Dataset entries
--- START ---

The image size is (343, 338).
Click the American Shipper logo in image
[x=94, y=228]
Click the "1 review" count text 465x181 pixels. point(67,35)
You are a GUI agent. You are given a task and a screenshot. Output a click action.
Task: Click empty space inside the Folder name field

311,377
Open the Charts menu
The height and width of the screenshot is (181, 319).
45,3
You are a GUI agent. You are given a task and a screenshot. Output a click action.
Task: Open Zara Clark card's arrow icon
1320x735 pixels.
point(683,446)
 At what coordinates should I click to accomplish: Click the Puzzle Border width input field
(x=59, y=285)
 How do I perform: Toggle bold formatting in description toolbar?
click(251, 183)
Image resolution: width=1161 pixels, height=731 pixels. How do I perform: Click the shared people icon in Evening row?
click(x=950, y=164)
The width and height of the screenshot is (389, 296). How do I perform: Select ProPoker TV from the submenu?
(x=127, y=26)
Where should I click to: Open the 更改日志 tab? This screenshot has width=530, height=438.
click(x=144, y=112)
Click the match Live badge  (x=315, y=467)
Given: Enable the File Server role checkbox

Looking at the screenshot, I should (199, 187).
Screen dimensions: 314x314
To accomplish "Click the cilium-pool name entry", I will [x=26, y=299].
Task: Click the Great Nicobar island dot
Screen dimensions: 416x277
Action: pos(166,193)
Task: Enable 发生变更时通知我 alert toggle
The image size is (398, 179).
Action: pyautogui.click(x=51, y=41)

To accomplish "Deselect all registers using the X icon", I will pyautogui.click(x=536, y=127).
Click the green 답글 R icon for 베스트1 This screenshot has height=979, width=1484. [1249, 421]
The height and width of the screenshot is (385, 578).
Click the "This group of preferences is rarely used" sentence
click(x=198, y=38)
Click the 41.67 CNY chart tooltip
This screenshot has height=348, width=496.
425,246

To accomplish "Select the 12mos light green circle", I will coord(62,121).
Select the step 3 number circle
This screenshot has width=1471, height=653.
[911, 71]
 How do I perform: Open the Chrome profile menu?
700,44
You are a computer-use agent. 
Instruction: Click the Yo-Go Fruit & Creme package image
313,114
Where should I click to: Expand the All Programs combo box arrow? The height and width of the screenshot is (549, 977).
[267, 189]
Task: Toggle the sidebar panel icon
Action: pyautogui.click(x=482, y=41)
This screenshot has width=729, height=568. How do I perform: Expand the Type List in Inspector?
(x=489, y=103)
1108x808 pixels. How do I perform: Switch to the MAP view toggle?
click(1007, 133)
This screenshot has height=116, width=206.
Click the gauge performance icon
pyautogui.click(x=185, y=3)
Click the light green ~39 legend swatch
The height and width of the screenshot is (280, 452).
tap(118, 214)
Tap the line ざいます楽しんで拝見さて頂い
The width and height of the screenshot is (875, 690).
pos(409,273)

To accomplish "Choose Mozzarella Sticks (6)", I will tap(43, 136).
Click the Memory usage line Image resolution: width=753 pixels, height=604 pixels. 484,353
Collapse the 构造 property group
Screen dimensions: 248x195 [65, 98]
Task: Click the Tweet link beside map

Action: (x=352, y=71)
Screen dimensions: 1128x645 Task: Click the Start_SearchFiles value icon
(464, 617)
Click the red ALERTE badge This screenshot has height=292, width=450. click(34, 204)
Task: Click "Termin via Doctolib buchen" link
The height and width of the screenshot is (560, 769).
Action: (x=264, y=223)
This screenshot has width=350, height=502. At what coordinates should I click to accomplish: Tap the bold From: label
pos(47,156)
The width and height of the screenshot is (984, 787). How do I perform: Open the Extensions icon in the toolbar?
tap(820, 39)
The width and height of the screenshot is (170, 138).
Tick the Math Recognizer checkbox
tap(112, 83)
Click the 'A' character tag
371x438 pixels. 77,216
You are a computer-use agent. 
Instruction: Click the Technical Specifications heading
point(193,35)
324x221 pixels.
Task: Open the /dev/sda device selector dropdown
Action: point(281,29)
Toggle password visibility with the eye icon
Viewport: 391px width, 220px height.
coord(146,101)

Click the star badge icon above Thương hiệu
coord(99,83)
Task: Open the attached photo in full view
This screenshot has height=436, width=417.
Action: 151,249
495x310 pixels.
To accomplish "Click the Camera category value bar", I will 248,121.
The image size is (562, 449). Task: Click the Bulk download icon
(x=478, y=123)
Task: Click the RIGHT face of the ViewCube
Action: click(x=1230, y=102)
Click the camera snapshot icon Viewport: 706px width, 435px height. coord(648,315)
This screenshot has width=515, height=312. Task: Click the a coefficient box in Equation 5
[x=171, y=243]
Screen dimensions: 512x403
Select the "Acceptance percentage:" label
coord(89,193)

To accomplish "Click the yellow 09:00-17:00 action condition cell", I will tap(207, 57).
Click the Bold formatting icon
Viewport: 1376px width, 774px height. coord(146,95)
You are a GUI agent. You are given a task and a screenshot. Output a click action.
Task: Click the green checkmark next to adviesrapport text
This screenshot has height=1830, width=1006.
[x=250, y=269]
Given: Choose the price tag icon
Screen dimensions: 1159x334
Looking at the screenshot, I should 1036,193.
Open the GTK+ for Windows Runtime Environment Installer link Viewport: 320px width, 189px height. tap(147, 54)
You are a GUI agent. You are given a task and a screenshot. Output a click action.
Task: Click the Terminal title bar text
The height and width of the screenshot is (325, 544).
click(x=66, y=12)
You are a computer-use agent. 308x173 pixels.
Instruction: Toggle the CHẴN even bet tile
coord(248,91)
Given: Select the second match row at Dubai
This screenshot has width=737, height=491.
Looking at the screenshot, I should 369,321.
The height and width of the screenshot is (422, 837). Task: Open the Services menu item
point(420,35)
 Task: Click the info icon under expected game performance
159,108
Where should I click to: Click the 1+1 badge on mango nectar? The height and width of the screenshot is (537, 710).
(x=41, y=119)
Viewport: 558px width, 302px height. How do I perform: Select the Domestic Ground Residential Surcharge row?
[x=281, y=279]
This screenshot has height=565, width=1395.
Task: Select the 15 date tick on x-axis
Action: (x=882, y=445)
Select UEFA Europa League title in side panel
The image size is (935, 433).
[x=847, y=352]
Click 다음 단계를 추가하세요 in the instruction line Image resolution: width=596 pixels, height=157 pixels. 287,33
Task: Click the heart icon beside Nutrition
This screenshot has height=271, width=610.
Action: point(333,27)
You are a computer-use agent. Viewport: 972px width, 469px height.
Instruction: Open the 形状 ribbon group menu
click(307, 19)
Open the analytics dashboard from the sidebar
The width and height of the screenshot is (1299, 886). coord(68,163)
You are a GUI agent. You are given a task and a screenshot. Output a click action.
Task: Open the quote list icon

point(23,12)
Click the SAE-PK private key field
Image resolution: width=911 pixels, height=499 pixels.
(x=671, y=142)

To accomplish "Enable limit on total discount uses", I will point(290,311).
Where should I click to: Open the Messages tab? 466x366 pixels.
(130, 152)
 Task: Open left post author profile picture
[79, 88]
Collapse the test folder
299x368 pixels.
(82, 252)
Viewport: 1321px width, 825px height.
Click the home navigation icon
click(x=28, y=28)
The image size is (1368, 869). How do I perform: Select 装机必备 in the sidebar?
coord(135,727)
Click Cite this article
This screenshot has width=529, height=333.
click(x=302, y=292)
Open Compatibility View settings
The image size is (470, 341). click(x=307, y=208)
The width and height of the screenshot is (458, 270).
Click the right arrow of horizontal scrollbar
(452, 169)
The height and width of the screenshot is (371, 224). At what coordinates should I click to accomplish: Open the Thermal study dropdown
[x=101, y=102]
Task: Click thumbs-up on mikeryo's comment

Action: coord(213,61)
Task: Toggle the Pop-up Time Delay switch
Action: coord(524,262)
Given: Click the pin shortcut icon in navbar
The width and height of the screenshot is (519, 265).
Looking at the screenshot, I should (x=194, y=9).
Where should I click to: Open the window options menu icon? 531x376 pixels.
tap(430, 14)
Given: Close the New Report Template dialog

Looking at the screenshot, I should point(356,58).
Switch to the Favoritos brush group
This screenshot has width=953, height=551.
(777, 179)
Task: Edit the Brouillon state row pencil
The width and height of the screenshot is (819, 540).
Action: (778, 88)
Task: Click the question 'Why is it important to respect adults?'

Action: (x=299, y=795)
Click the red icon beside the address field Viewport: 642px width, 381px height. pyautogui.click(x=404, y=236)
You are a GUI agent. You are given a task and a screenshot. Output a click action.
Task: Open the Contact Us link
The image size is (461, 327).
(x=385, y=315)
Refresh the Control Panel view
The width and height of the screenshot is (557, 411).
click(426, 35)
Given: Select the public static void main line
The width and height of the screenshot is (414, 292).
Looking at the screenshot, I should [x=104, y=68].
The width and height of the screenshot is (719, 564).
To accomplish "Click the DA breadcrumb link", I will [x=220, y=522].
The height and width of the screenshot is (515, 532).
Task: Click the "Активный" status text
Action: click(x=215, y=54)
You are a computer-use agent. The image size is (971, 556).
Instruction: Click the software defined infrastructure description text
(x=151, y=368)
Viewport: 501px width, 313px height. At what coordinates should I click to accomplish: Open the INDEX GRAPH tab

--- END ---

■ Work required:
Retype the entries above exactly, but only from the line containing "Task: Click the question" through the line containing "Click the red icon", both included.

■ Result of the task:
Task: Click the question 'Why is it important to respect adults?'

Action: (x=299, y=795)
Click the red icon beside the address field Viewport: 642px width, 381px height. pyautogui.click(x=404, y=236)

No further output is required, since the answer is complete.